According to Celsius, Bolger's commercial expertise could aid it in navigating the complex bankruptcy procedure. Suckno disagrees, claiming that the troubled lender could not adequately explain why the former CFO was necessary when other employees could do the same function.

Bolger was still officially employed by Celsius and was still receiving compensation from the company. On June 30, 2022, Bolger provided Celsius eight weeks' notice of voluntary termination of employment, making him an employee until August 30.

Bolger was still making a monthly basic salary of $62,500 as an employee, but the company's motion to rehire him sought to pay him $92,000 monthly as a consultant, so it's unclear if he would have gotten double remuneration at Celsius.

Along with Suckno, other clients disagreed with the choice to rehire Bolger. Over a hundred letters from frustrated and incensed clients were sent to the court overseeing the case. He was rehired, according to a lawyer, as evidence of Celsius' "degree of callous indifference to its consumers."

The troubled cryptocurrency company has recently encountered a number of other difficulties, including a data leak and a class action lawsuit in the US.

Celsius is still going through a tough time

After Chris Ferraro, the previous director of financial planning, analysis, and investor relations, replaced Bolger as CFO, Celsius hired him. Just a few days after his appointment, the company sought bankruptcy protection.

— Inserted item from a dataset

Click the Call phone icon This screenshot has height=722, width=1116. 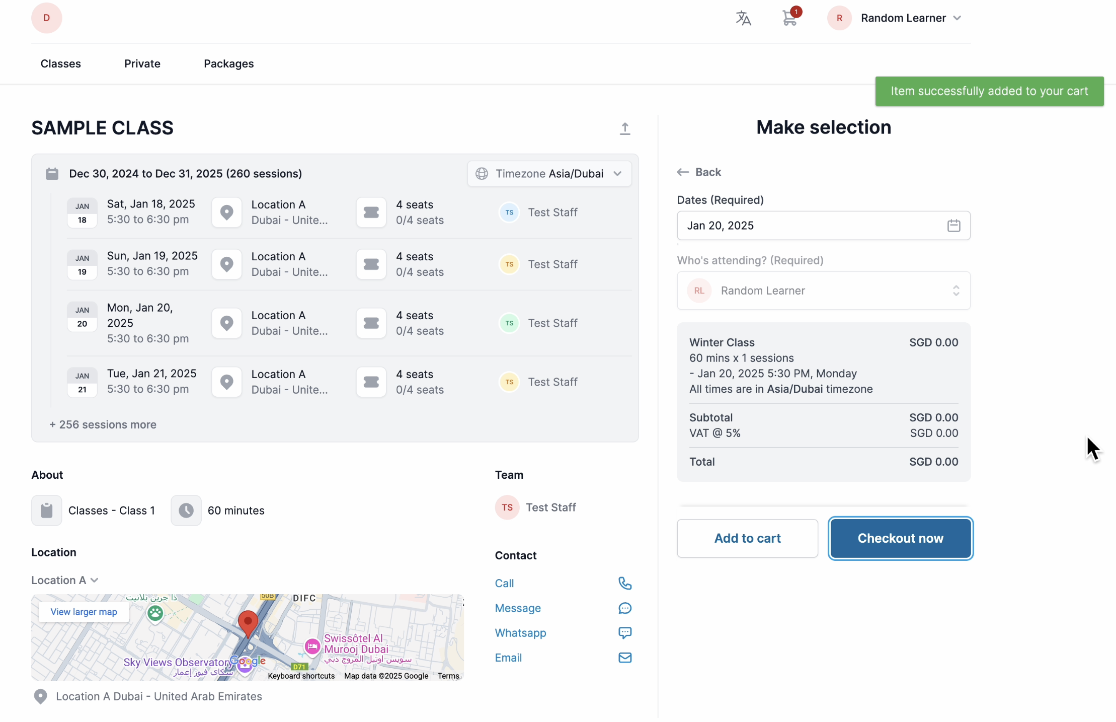(624, 583)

Formerly a titan in the cryptocurrency lending industry, Celsius is now accused of operating a Ponzi scheme by paying back the money from early investors with money it got from new customers. Many small-scale investors have petitioned the judge, pleading for assistance in locating some of their misplaced holdings. Some investors claim that their whole life savings were lost.

Additionally, the bankruptcy petition for Celsius discloses that the company has more than 100,000 debtors, some of which gave the platform money without any kind of collateral to support it. Alameda Research, run by Sam Bankman-Fried, is one of Celsius' top 50 unsecured creditors.